November 20, 2007 – Creating my ‘project’
I followed the step-by-step instructions in the Getting Started guide for setting up a new project. As I worked through the steps, I noted some things I liked and disliked about NVivo7:
- You can use regular Word files (.doc) or even text files (.txt) instead of having to convert everything to Rich Text files (.rtf), although .rtf files are acceptable. This is not really a very big deal I suppose but always felt cumbersome to me when working with other QDA software (e.g. MaxQDA and Transana).
- The ability to import multiple documents at once rather than having to select and import them one at a time.
- You can’t use punctuation in naming nodes, e.g. I wanted to name a node “everything ought to be together” including the quotation marks because I was quoting a participant.
- (this one started out as a like) There doesn’t appear to be a limit to the length of description that one can give to nodes like there is in Transana…whoops!
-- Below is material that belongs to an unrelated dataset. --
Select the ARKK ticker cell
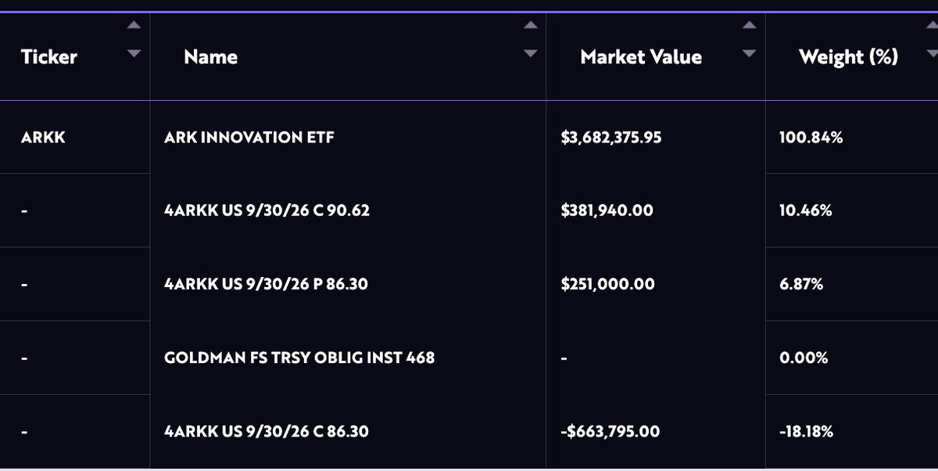(x=42, y=138)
I was wrong
- No spell check
- While coding I can only look at a list of EITHER my free nodes or my tree nodes but not both at once, that’s awkward
- The little window that opens up every 15 minutes to remind you to save your work in annoying, wonder if there’s a way to change that setting to auto-save without asking me…there is! I found it by using Help but it was exactly where I would have expected it to be had I been thinking more clearly about the similarities between NVivo7 and Outlook.
I used the online help screens to find out how to add attributes to cases after reading that this was possible in the Quick Start Guide. I decided to identify each of my participants as a case since we had collected data describing characteristics like age, gender, perceived computer skills, internet use, library web site use, academic status, major, etc. I created attributes for each piece of data we collected.
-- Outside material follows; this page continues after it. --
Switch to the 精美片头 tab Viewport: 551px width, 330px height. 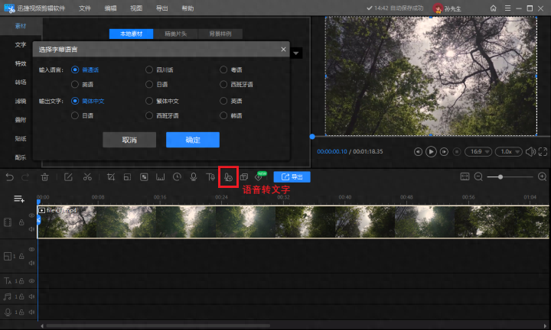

Next, I added some tree nodes and free nodes based on codes I had already created and been using with this data in another piece of QDA software. One of the things I’m hoping to find out is whether one can create a tree node at a higher level of a hierarchy and then assign existing, hierarchically lower nodes to the new hierarchically higher level node.
I read through one entire transcript and coded it. During the process I created some new codes. These transcripts accompany a video recording of the screen of the workstation on which the participant is completing tasks. This is the first time I’ve analyzed a transcript without simultaneously watching the video recording of the sequence of pages visited. It’s a different experience focusing completely on the text. I can’t tell yet whether I’ll get more or less or just different results doing it this way.